Adding insult to, well, insult, a July burglary (jewelry, watches) at the Montecito home of DeGeneres and her wife, Portia de Rossi, was deemed “an inside job,” according to The Sun. Ouch. All that remained was for a man to claim that some five decades ago, when he was 11, a 20-year-old DeGeneres, then working at his mother’s office in New Orleans, called him “stupid” and “fat.” And one did. This, clearly, was the summer of their discontent—all of them.

Or not quite all. Kevin Hart, Jay Leno, Katy Perry, Alec Baldwin, and Diane Keaton were among those who voiced support for the beleaguered star.
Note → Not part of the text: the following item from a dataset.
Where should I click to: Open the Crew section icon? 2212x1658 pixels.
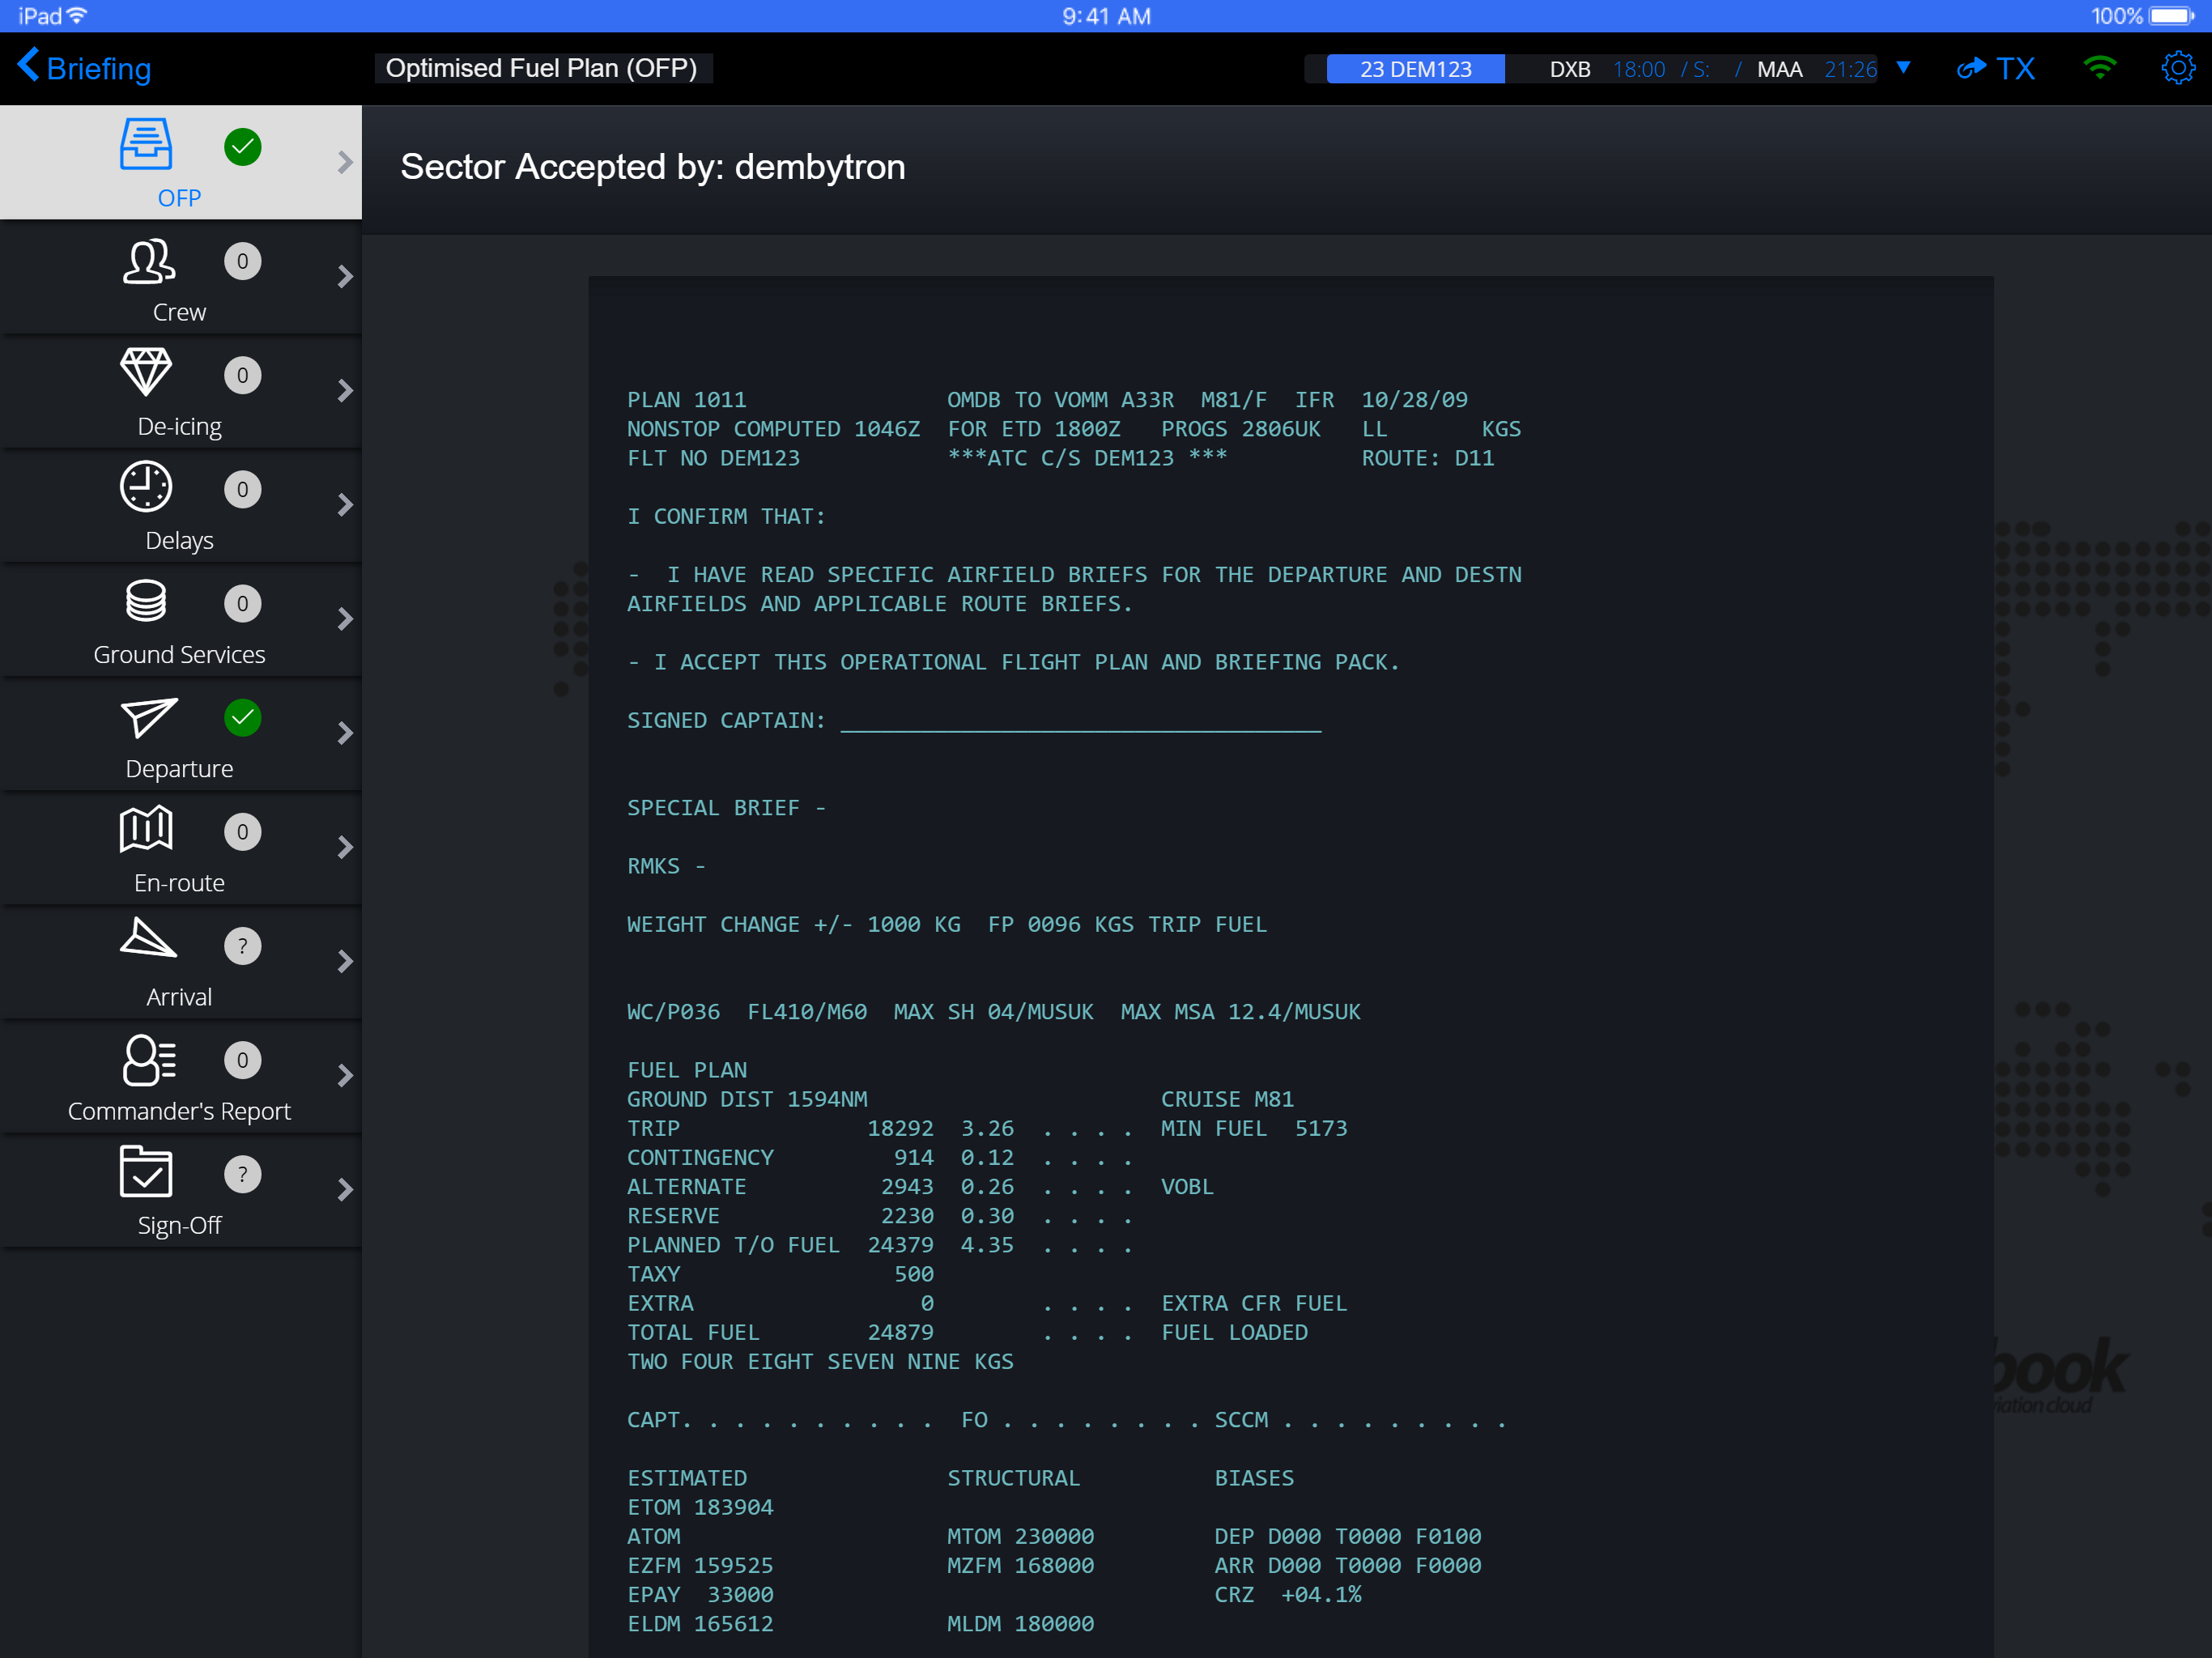click(x=148, y=262)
Warner Bros. issued the requisite statement, which worked its way from “disappointed” and “deficiencies” to “appropriate measures,” “committed,” and “confident.” DeGeneres, ambushed by the Daily Mail, revealed that “I will be talking to my fans,” and at a virtual meeting with her staff reportedly offered an emotional apology, though as psychodrama it probably couldn’t hope to match the over-the-top 2007 video mea culpa that followed her re-homing of Iggy, a rescue dog (long story).

For now, we’re all left to grapple with that most bitter of reckonings: the soul-crushing possibility that one’s public persona and private behavior might, just might, not be one and the same.